OBJECTIVES Signal analysis has played an important role in cardiac diagnosis, both as a separate entity and in conjunction with clinical parameters. Hybrid systems are an effective method for developing higher-order decision models in which biomedical signal data can be incorporated. METHODS The hybrid system components include a knowledge-based system that utilizes approximate reasoning techniques, a neural network model based on a potential function approach to supervised learning that uses the general class of Cohen orthogonal functions as potential functions, and a signal analysis component that relies on continuous chaotic modeling to produce a degree of variability in the time series. The hybrid system is illustrated in an application for differentiation among different types of dementia.
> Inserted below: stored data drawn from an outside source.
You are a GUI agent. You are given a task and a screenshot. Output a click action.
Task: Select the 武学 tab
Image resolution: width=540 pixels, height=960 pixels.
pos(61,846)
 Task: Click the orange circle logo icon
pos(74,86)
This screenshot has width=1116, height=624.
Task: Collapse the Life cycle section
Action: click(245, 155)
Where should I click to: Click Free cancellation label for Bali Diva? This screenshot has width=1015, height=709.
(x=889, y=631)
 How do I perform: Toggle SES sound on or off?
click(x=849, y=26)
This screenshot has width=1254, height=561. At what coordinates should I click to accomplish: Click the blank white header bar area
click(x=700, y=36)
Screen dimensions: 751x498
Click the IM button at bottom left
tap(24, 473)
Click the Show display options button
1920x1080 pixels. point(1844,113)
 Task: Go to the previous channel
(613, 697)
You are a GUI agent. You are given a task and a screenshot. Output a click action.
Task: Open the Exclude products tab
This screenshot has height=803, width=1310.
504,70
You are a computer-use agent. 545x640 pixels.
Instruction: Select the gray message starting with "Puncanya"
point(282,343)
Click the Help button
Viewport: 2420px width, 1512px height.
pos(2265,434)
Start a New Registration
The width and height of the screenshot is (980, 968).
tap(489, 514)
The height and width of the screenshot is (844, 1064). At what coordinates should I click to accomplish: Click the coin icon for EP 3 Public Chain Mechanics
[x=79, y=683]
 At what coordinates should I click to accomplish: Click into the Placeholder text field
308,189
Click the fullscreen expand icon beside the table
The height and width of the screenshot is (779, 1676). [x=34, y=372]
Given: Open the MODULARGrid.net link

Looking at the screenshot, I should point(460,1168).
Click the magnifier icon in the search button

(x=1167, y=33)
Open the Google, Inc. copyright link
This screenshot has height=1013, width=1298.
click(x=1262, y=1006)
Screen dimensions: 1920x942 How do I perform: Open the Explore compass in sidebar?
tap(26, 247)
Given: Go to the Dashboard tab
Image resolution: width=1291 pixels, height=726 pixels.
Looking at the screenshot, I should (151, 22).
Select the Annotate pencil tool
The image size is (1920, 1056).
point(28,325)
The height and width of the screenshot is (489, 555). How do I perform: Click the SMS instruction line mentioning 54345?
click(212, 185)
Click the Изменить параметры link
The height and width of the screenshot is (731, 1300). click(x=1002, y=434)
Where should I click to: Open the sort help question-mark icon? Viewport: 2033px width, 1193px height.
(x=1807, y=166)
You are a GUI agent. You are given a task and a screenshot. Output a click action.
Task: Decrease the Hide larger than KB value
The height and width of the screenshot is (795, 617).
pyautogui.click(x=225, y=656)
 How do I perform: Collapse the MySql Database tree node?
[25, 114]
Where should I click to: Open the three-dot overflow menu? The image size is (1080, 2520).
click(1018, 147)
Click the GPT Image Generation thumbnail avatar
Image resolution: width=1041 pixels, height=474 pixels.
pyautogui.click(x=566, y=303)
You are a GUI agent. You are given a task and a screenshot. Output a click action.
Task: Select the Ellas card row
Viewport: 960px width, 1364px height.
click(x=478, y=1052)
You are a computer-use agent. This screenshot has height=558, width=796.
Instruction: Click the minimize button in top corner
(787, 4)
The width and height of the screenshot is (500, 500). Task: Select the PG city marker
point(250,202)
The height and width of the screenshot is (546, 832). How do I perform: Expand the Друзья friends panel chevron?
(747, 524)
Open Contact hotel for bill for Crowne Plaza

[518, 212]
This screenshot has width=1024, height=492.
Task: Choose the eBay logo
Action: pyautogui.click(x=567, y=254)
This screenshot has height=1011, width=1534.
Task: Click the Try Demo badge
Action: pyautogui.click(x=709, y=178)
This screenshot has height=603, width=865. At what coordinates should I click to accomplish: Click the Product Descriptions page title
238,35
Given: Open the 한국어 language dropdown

RESULTS Application of this method to cardiac diagnosis shows that chaotic parameters alone contribute significantly to correct classification while the addition of clinical parameters increases the sensitivity, specificity, and accuracy. Applications to electroencephalogram analysis indicate that the second-order difference plots display significant differences for the different types of EEG waves identifiable by frequency, both in shape and degree of dispersion. Hence the identification of these waves, and the duration of their occurrence, may provide suitable variables for chaotic analysis. CONCLUSIONS Results from studies in cardiology demonstrate that using chaotic measures for ECG analysis provide useful information for classification. Sensitivity, specificity, and accuracy are increased if these methods are combined with other clinical parameters in a hybrid system. This approach has been extended to new applications based on EEG analysis combined with other relevant information.